Stefan Nastić

Personal information
- Born: November 22, 1992 (age 32) Novi Sad, FR Yugoslavia
- Nationality: Serbian / Canadian
- Listed height: 2.13 m (7 ft 0 in)
- Listed weight: 111 kg (245 lb)

Career information
- High school: Thornhill Secondary School (Thornhill, Ontario)
- College: Stanford (2010–2015)
- NBA draft: 2015: undrafted
- Playing career: 2015–2017
- Position: Center
- Number: 4, 22, 32

Career history
- 2015–2016: Crvena zvezda
- 2017: Orangeville A's

= Stefan Nastić =

Serbian basketball player

Stefan Nastić (Стефан Настић, born November 22, 1992) is a Serbian-Canadian former professional basketball player. Standing at , he played at the center position. He played collegiate basketball for Stanford University.

==College career==
Nastić joined Stanford Basketball in 2010. He appeared in five games off the bench before missing the remainder of the year with a foot injury. As a fifth year senior, Nastić started all 37 games, averaging 13.4 points and 6.5 rebounds.
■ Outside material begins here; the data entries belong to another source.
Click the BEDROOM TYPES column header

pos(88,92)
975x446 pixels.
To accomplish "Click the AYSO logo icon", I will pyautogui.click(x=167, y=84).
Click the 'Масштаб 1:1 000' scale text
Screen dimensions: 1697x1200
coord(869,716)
He was All-Pac-12 Honorable Mention pick, Kareem Abdul-Jabbar Center of the Year Award candidate, and was named to Postseason NIT All-Tournament Team, averaging 10.6 points and 7.0 rebounds over five games.

==Professional career==
After going undrafted in the 2015 NBA draft, Nastić played with the Golden State Warriors and the San Antonio Spurs in the 2015 NBA Summer League. On July 29, 2015, Bosnian club Igokea announced that they have signed Nastić, after which the player denied that he has signed a contract with them.
On August 12, 2015, he signed a three-year contract with Crvena zvezda. On May 23, 2016, he parted ways with Zvezda.

==Career statistics==

===Euroleague===

| Year | Team | GP | GS | MPG | FG% | 3P% | FT% | RPG | APG | SPG | BPG | PPG | PIR |
|---|---|---|---|---|---|---|---|---|---|---|---|---|---|
| 2015–16 | Crvena zvezda | 2 | 1 | 4.15 | .286 | .000 | .000 | 1.5 | .0 | .0 | .0 | 2.0 | 0 |
| Career |  | 2 | 1 | 4.15 | .286 | .000 | .000 | 1.5 | .0 | .0 | .0 | 2.0 | 0 |

==National team career==
Nastić was a member of the Serbian national basketball team that won a silver medal at the 2013 Mediterranean Games in Turkey.